Stated problem | Write out the listing again, swapping each "dropdown" for "drop-down" and leaving everything else unchanged.

# Extracted material start

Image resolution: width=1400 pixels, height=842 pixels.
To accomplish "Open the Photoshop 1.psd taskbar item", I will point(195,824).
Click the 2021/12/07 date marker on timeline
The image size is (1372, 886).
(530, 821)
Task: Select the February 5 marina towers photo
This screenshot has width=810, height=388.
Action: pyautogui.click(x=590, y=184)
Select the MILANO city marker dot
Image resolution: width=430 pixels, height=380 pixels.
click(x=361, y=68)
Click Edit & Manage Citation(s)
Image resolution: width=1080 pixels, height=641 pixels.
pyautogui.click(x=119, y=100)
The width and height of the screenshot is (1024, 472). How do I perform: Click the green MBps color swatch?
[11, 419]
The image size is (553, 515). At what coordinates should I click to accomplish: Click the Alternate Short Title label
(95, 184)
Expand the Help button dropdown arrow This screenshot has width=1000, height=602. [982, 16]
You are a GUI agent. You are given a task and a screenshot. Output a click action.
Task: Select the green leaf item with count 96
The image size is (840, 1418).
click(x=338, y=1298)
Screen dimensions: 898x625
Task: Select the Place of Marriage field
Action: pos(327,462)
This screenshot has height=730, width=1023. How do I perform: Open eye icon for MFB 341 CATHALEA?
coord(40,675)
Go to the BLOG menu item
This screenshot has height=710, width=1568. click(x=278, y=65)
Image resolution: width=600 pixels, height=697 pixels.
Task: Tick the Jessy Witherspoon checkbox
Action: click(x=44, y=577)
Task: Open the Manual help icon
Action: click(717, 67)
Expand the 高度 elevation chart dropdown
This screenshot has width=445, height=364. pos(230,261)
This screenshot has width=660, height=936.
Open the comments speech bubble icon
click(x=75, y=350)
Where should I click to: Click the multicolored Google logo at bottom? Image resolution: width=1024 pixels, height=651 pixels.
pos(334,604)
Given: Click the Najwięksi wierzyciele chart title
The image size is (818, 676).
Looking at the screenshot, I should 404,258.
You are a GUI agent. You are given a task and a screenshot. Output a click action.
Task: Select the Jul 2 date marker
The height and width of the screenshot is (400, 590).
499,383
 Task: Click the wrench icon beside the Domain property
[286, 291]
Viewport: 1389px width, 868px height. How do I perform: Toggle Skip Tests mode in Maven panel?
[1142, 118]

# Extracted material end

Completed exercise |
Image resolution: width=1400 pixels, height=842 pixels.
To accomplish "Open the Photoshop 1.psd taskbar item", I will point(195,824).
Click the 2021/12/07 date marker on timeline
The image size is (1372, 886).
(530, 821)
Task: Select the February 5 marina towers photo
This screenshot has width=810, height=388.
Action: pyautogui.click(x=590, y=184)
Select the MILANO city marker dot
Image resolution: width=430 pixels, height=380 pixels.
click(x=361, y=68)
Click Edit & Manage Citation(s)
Image resolution: width=1080 pixels, height=641 pixels.
pyautogui.click(x=119, y=100)
The width and height of the screenshot is (1024, 472). How do I perform: Click the green MBps color swatch?
[11, 419]
The image size is (553, 515). At what coordinates should I click to accomplish: Click the Alternate Short Title label
(95, 184)
Expand the Help button drop-down arrow This screenshot has width=1000, height=602. [982, 16]
You are a GUI agent. You are given a task and a screenshot. Output a click action.
Task: Select the green leaf item with count 96
The image size is (840, 1418).
click(x=338, y=1298)
Screen dimensions: 898x625
Task: Select the Place of Marriage field
Action: pos(327,462)
This screenshot has height=730, width=1023. How do I perform: Open eye icon for MFB 341 CATHALEA?
coord(40,675)
Go to the BLOG menu item
This screenshot has height=710, width=1568. click(x=278, y=65)
Image resolution: width=600 pixels, height=697 pixels.
Task: Tick the Jessy Witherspoon checkbox
Action: click(x=44, y=577)
Task: Open the Manual help icon
Action: click(717, 67)
Expand the 高度 elevation chart drop-down
This screenshot has width=445, height=364. pos(230,261)
This screenshot has width=660, height=936.
Open the comments speech bubble icon
click(x=75, y=350)
Where should I click to: Click the multicolored Google logo at bottom? Image resolution: width=1024 pixels, height=651 pixels.
pos(334,604)
Given: Click the Najwięksi wierzyciele chart title
The image size is (818, 676).
Looking at the screenshot, I should 404,258.
You are a GUI agent. You are given a task and a screenshot. Output a click action.
Task: Select the Jul 2 date marker
The height and width of the screenshot is (400, 590).
499,383
 Task: Click the wrench icon beside the Domain property
[286, 291]
Viewport: 1389px width, 868px height. How do I perform: Toggle Skip Tests mode in Maven panel?
[1142, 118]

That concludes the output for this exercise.